:: Passage to read ::

Symptoms of Keratoconus:

 

The symptoms of keratoconus can vary from person to person and may include:

 

- Blurred or distorted vision

- Increased sensitivity to light (photophobia)

- Difficulty seeing at night (night vision problems)

- Frequent changes in eyeglass or contact lens prescription

- Double vision or ghosting of images

- Eye strain or discomfort

 

Diagnosis and Treatment:

 

Keratoconus is typically diagnosed through a comprehensive eye examination, which may include tests such as corneal topography / tomography and corneal pachymetry to assess the shape and thickness of the cornea.

 

 

Treatment options for keratoconus depend on the severity of the condition and may include:

 

1. Glasses:

   - Glasses can provide initial correction for mild keratoconus, especially in the early stages when the irregularity of the cornea is not severe.

   - However, as keratoconus progresses, glasses may become less effective in providing satisfactory vision correction due to the irregular shape of the cornea.

 

2. Contact Lenses:

   - Soft Contact Lenses: Suitable for early stages of keratoconus or mild irregular astigmatism. They provide good initial correction and comfort but may not be effective as the condition progresses.

:::
:: Material shown ::

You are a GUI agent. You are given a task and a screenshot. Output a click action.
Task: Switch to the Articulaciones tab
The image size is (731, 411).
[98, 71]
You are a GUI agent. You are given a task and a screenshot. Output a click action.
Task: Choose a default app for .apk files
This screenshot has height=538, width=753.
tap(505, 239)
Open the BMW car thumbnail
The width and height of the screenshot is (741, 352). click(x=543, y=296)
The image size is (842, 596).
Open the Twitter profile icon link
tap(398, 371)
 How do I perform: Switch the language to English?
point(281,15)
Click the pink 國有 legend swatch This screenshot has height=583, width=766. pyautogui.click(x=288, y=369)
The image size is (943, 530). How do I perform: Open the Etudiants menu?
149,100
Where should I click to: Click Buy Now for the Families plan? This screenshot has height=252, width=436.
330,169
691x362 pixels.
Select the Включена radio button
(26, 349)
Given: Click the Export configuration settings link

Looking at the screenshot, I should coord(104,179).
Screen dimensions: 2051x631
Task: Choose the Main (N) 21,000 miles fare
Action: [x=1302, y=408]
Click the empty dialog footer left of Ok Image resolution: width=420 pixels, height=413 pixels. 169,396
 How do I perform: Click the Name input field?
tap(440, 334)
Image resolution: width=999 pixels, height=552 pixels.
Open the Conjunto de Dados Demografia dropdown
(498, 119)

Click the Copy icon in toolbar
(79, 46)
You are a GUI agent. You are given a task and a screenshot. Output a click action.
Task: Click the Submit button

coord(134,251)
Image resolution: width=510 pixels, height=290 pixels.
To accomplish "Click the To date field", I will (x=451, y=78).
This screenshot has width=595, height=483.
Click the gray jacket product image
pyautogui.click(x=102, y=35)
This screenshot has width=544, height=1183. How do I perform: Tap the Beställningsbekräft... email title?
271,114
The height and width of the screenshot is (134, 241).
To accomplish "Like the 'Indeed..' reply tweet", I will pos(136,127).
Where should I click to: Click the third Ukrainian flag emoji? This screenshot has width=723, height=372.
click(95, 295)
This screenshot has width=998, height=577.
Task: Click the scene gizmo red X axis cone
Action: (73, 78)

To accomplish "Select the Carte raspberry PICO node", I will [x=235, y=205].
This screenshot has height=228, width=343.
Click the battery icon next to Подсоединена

:::

* **Work request A**
In the keratoconus text, why may glasses become less effective as the condition progresses?
* **Work request B**
Reproduce the portion of the keratoconus text between "- However, as" and "the condition progresses.", inclusive.

* **Your solution A**
As keratoconus progresses, glasses may become less effective in providing satisfactory vision correction because of the irregular shape of the cornea.

* **Your solution B**
- However, as keratoconus progresses, glasses may become less effective in providing satisfactory vision correction due to the irregular shape of the cornea.

 

2. Contact Lenses:

   - Soft Contact Lenses: Suitable for early stages of keratoconus or mild irregular astigmatism. They provide good initial correction and comfort but may not be effective as the condition progresses.